Urinary metabolites associate with the rate of kidney function decline in patients with autosomal dominant polycystic kidney disease.

BACKGROUND: The variable course of autosomal dominant polycystic kidney disease (ADPKD), and the advent of renoprotective treatment require early risk stratification. We applied urinary metabolomics to explore differences associated with estimated glomerular filtration rate (eGFR; CKD-EPI equation) and future eGFR decline. METHODS: Targeted, quantitative metabolic profiling (1H NMR-spectroscopy) was performed on baseline spot urine samples obtained from 501 patients with ADPKD. The discovery cohort consisted of 338 patients (56% female, median values for age 46 [IQR 38 to 52] years, eGFR 62 [IQR 45 to 85] ml/min/1.73m2, follow-up time 2.5 [range 1 to 3] years, and annual eGFR slope -3.3 [IQR -5.3 to -1.3] ml/min/1.73m2/year). An independent cohort (n = 163) was used for validation.

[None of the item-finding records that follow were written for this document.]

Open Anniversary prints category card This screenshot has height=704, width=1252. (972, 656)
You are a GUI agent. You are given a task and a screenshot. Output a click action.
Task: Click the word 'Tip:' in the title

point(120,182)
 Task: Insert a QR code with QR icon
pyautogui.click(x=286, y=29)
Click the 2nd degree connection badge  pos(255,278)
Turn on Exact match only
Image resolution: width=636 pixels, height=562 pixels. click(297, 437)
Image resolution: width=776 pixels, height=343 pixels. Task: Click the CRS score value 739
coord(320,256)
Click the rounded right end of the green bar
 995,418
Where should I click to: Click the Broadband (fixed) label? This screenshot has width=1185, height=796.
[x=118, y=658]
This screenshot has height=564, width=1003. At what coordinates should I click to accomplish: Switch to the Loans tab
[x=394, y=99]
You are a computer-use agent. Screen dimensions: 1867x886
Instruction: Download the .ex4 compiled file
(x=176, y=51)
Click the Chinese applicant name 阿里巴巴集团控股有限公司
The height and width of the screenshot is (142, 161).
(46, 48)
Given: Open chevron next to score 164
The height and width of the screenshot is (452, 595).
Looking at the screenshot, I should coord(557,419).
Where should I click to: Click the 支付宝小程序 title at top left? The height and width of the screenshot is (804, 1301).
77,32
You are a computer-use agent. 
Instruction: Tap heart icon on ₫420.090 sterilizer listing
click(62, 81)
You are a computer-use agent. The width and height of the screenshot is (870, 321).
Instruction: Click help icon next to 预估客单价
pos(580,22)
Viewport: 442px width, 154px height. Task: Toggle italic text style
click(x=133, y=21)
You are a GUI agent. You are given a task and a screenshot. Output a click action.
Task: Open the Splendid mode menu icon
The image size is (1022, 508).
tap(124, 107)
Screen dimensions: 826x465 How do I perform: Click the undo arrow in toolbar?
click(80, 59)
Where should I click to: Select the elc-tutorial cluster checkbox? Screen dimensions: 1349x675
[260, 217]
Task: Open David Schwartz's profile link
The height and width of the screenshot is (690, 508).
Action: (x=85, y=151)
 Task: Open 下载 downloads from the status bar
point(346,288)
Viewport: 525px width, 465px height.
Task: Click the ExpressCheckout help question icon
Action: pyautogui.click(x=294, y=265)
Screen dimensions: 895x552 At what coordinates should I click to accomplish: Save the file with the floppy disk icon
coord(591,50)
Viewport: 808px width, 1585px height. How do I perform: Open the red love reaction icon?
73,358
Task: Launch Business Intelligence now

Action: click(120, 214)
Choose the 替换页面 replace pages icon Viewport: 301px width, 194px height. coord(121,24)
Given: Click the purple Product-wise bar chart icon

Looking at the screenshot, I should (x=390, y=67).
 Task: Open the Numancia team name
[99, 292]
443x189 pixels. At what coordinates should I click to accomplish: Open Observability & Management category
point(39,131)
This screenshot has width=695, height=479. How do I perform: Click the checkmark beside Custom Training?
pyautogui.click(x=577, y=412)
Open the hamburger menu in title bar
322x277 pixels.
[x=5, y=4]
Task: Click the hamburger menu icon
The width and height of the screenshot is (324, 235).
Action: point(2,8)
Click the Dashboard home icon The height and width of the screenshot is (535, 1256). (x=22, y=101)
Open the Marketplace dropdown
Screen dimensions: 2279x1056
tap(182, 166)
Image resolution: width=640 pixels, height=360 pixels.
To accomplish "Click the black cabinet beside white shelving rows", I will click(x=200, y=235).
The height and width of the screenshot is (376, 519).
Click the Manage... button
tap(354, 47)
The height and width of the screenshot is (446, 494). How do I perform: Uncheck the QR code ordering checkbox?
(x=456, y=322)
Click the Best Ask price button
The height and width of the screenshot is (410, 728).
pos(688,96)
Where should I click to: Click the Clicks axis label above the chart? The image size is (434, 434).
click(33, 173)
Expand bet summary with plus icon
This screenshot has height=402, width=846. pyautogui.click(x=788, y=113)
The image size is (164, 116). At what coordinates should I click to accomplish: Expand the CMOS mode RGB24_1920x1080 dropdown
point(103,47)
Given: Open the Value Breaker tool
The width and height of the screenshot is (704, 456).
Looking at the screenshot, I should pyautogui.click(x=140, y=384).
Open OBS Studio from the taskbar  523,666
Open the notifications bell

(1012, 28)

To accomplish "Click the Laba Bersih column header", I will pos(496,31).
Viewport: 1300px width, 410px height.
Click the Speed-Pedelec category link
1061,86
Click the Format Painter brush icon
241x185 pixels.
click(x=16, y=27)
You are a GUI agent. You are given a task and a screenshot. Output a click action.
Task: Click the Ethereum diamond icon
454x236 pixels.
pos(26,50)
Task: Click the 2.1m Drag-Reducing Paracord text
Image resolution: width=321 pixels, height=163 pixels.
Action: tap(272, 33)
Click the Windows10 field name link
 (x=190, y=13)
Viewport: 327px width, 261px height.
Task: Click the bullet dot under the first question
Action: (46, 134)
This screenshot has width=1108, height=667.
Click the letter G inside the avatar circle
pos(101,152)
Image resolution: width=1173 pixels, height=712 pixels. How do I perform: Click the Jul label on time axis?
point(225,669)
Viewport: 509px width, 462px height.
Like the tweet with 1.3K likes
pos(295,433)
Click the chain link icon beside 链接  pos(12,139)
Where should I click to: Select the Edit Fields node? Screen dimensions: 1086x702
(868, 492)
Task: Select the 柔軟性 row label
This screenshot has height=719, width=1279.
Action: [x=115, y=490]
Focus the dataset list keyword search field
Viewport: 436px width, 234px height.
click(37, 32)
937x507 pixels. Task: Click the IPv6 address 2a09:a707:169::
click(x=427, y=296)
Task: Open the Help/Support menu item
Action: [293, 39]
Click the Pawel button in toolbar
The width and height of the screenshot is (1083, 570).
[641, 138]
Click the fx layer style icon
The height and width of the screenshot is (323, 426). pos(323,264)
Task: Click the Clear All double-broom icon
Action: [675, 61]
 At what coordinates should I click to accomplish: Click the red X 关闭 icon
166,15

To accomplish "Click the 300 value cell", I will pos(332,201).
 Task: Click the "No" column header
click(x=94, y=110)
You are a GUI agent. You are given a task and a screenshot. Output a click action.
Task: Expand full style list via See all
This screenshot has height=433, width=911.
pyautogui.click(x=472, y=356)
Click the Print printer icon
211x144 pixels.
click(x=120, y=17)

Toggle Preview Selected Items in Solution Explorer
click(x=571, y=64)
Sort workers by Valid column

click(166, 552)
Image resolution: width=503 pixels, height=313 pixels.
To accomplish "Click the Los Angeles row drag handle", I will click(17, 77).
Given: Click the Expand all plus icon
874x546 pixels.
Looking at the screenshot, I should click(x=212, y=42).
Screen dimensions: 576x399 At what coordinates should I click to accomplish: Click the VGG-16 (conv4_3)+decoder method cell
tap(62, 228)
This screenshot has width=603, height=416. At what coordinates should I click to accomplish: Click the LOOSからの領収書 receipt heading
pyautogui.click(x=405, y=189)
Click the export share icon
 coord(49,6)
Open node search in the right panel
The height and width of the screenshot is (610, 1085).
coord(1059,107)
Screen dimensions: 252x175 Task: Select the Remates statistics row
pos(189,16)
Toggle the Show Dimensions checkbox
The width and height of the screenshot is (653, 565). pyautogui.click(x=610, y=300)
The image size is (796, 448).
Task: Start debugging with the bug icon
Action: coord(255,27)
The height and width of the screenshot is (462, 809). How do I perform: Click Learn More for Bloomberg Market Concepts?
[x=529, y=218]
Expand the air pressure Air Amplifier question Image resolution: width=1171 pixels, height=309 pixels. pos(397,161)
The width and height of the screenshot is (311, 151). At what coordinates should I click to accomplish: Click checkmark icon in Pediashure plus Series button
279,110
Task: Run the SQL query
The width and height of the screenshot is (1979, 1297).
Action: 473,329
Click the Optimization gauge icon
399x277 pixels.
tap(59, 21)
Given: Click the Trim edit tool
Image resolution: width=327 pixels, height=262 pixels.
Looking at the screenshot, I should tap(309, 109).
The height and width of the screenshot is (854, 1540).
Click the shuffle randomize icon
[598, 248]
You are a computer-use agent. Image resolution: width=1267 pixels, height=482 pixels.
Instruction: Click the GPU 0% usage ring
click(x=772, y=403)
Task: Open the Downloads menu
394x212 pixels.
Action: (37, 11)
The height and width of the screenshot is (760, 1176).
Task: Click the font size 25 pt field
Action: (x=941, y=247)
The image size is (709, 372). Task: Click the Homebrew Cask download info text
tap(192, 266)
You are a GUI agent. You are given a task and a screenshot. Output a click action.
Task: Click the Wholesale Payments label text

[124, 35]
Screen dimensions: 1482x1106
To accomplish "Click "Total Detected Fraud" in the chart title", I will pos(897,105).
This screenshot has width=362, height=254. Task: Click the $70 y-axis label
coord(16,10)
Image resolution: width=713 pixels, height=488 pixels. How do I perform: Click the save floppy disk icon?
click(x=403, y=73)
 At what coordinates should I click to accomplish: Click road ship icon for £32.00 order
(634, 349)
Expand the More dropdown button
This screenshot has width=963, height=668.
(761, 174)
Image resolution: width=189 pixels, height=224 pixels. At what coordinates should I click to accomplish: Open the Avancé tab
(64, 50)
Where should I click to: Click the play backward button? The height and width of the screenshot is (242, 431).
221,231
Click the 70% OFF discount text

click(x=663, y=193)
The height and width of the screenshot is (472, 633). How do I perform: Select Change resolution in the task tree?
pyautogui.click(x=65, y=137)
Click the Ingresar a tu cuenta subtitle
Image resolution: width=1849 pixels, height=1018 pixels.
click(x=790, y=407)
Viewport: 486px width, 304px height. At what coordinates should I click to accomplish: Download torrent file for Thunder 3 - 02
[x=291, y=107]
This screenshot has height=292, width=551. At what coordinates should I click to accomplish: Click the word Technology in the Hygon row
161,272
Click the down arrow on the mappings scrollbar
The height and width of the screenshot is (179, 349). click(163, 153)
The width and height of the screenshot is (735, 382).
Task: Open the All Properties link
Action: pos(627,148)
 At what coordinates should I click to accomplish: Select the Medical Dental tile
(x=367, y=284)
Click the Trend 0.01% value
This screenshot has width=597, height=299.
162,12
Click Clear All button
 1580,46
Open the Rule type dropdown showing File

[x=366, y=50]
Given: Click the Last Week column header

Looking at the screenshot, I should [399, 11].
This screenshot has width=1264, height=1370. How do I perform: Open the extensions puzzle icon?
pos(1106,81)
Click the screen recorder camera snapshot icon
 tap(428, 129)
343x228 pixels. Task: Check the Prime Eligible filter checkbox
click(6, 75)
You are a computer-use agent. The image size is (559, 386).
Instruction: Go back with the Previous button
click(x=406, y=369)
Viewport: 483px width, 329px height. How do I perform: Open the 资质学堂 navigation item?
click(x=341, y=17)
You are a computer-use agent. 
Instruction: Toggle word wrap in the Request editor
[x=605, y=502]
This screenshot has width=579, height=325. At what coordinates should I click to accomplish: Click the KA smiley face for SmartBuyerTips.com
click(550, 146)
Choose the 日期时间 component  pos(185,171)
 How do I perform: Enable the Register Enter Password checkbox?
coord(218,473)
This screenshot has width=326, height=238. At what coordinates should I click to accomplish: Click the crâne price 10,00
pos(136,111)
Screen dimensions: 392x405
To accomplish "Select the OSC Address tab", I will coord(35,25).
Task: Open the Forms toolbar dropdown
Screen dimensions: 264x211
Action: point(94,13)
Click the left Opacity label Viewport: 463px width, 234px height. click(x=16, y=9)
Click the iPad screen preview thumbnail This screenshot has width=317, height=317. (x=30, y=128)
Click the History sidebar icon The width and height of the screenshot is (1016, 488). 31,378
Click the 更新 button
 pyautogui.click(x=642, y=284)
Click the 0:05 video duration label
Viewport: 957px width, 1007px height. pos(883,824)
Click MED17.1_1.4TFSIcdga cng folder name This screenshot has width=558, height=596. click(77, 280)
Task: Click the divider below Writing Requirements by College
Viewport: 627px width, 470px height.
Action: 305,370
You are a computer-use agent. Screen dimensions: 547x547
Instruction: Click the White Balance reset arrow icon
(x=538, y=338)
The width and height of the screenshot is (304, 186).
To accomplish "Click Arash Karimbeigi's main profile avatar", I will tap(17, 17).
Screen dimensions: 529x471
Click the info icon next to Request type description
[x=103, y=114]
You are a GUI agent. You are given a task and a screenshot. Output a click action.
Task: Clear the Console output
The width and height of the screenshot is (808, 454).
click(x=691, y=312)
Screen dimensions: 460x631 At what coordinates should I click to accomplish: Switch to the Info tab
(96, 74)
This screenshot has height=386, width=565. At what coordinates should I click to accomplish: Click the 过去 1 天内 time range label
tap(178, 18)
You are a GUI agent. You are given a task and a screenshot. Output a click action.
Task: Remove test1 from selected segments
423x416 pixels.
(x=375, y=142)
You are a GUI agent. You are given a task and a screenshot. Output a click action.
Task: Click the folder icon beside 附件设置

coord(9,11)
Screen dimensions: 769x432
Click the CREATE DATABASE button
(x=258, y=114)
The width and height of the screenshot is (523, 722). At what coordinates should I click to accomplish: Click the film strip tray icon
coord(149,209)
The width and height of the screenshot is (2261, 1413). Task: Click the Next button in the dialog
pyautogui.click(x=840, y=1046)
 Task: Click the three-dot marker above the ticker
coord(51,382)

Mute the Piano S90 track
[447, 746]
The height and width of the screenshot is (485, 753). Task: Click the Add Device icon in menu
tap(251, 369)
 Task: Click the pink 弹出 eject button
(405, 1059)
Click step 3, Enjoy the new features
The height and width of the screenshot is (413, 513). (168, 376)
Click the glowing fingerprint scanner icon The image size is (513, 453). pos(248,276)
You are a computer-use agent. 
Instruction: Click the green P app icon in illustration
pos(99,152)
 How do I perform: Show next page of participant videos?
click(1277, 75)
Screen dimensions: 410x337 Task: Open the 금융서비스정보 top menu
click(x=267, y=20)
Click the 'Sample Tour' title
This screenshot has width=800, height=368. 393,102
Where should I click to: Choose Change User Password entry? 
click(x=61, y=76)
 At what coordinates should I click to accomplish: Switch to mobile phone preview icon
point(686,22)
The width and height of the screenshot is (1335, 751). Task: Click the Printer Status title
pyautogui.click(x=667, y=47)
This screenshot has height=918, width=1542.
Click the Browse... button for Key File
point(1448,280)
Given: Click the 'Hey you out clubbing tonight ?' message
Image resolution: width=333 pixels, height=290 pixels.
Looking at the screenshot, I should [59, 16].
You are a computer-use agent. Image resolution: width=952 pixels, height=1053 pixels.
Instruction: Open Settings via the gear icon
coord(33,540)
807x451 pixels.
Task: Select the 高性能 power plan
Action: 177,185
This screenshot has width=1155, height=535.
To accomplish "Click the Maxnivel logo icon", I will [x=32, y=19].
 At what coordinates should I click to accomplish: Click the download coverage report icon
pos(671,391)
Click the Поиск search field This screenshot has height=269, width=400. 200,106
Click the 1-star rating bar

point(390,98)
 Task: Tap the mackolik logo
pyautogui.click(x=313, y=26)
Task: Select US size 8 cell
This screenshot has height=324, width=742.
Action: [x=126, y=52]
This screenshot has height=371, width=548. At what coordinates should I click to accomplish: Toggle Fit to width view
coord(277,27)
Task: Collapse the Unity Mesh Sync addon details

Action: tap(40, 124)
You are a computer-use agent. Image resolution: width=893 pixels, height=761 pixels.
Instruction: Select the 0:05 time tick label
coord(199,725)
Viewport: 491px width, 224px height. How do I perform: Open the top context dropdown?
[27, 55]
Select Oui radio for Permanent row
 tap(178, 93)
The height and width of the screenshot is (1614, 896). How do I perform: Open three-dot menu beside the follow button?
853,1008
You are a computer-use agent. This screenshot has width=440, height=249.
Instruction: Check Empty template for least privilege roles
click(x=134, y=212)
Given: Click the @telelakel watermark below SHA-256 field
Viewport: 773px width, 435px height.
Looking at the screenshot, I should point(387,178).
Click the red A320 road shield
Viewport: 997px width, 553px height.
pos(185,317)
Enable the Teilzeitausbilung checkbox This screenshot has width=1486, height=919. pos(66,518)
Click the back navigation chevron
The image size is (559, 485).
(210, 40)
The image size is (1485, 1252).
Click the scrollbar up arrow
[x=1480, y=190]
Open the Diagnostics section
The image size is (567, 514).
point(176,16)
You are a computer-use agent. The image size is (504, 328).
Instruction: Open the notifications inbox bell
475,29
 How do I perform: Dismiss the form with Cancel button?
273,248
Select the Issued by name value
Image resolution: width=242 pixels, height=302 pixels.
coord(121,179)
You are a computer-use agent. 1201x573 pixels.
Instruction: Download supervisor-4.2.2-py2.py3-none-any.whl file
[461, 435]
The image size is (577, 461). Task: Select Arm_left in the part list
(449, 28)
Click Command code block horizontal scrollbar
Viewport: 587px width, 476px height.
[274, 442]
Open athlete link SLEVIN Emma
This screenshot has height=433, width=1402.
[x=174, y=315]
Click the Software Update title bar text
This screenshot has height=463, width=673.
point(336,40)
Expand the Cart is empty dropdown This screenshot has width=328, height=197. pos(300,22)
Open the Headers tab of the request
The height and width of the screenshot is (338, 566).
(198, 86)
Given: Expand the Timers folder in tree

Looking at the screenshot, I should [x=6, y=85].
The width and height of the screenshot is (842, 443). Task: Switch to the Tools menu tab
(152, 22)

Multivariate modelling and linear regression were used to analyze the associations between urinary metabolites and eGFR, and eGFR decline over time. RESULTS: Twenty-nine known urinary metabolites were quantified from the spectra using a semi-automatic quantification routine. The model optimization routine resulted in four metabolites that most strongly associated with actual eGFR in the discovery cohort (F = 128.9, P = 7×10-54, R2 = 0.724). A model using the ratio of two other metabolites, urinary alanine/citrate, showed the best association with future annual change in eGFR (F = 51.07, P = 7.26×10-12, R2 = 0.150). This association remained significant after adjustment for clinical risk markers including height-adjusted total kidney volume (htTKV). Results were confirmed in the validation cohort. CONCLUSIONS: Quantitative NMR profiling identified urinary metabolic markers that associated with actual eGFR and future rate of eGFR decline. The urinary alanine/citrate ratio showed additional value beyond conventional risk markers.